Пеллетье познакомился с девушкой по имени Ванесса. Та была замужем, и у нее был сын. Иногда она не виделась с ними целыми неделями. Говорила, муж ее просто святой. Были у него и недостатки – например, он был арабом, конкретнее марокканцем, кое в чем слабоватым, но в общем нормальным чуваком, который практически никогда не сердился, а если и сердился, то не впадал, как большинство мужчин, в гнев и не сыпал оскорблениями, а приобретал вид грустный и меланхолический, словно бы пасуя перед кошмарами слишком большого и непонятно устроенного мира. Пеллетье спросил: а твой араб в курсе, что ты шлюха? Ванесса сказала, что да, в курсе, что он это знал, но ему все равно, так как он верил в свободу личности.

– Тогда он твой сутенер, – предположил Пеллетье.

На это Ванесса ответила, что да, вполне возможно, если присмотреться, то да, он ее сутенер, но не такой, как остальные сутенеры, которые требуют от женщин слишком многого. Марокканец же ничего от нее не требовал. Временами, сказала Ванесса, она тоже впадала в обычную свою лень, перманентную слабость и неохоту, и тогда все трое испытывали трудности с деньгами. В такие дни муж довольствовался тем, что у них было, и пытался – с редким успехом – найти себе поденный заработок, который позволил бы им оставаться на плаву. Он – мусульманин и иногда молился лицом к Мекке, но тут было все ясно: он не такой, как остальные мусульмане. Он говорил, что Аллах разрешает все или почти все. А вот если кто сознательно причинит вред ребенку – это нет, это не дозволено. Или вот еще издеваться над ребенком, убить ребенка, бросить ребенка на верную смерть – нет, это запрещено. Все остальное – вещи относительные и в конечном счете – дозволенные.

Однажды, рассказала Ванесса Пеллетье, они поехали в Испанию. Она, ее сын и марокканец. В Барселоне они встретились с младшим братом марокканца, который жил с другой француженкой, толстой и высокой. Марокканец сказал Ванессе, что они музыканты, но на самом деле профессиональные нищие. Никогда больше она не видела марокканца таким счастливым. Тот постоянно смеялся, рассказывал смешные истории и без устали бродил по барселонским районам, доходя до пригородов или забираясь в горы, с которых открывался вид на весь город и великолепие Средиземного моря. Никогда, говорила Ванесса, никогда она не видела человека с такой жизненной силой. Детей-живчиков – да, видела. Немногих, но некоторых встречала. Но среди взрослых – нет, никогда.

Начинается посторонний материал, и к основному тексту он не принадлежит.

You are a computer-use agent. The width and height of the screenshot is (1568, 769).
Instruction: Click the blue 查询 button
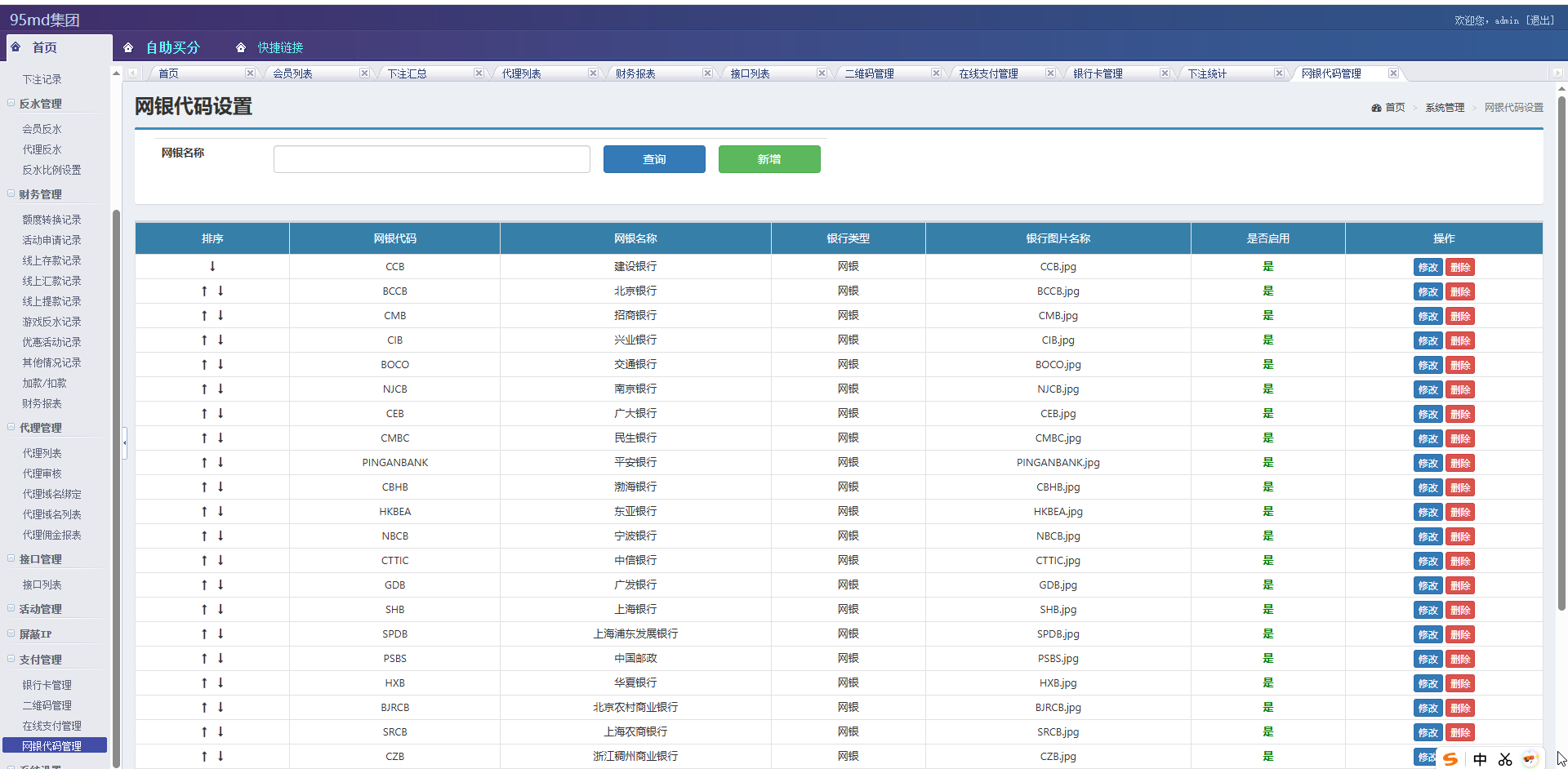(654, 159)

Когда Пеллетье спросил Ванессу, от марокканца ли ее сын, та ответила нет, и что-то в тоне ее ответа дало понять, что вопрос показался ей обидным и ранящим, словно бы принижающим ее сына. Тот же был белым, практически светловолосым, и ему исполнилось шесть – если она не ошибалась – лет, когда Ванесса познакомилась с марокканцем. Тогда у меня в жизни был жуткий период, сказала она, не вдаваясь в детали. Появление марокканца трудно было считать Божией милостью. Однако, когда они встретились, у нее, конечно, были трудные времена, но он в буквальном смысле этого слова умирал от голода.

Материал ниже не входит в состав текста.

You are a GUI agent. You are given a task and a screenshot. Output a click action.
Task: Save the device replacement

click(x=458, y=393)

Пеллетье Ванесса понравилась, и они встречались несколько раз. Была она молодая и высокая, с прямым, словно греческим, носом, с надменным взглядом и стальным блеском в глазах. Ее презрение к культуре, в особенности книжной, отдавало, как ни странно, лицейским снобизмом, чем-то, где совпадали невинность и элегантность, чем-то, где концентрировалась, как считал Пеллетье, непорочность в такой степени, что Ванесса могла себе позволить самые дикие высказывания и никто бы этого не вменил ей в вину. Однажды вечером они закончили заниматься любовью, и Пеллетье поднялся, как был, обнаженным с кровати и поискал среди книг роман Арчимбольди. Посомневавшись немного, решился на «Кожаную маску», думая, что Ванесса, если все сложится хорошо, могла бы прочитать ее как роман ужасов, что мрачные страницы книги могли бы привлечь ее. Поначалу она удивилась подарку, а потом расчувствовалась – обычно клиенты дарили ей одежду, обувь или нижнее белье. Она на самом деле очень обрадовалась книге, особенно после того, как Пеллетье объяснил ей, кто такой Арчимбольди и какую роль этот немецкий писатель играет в его жизни.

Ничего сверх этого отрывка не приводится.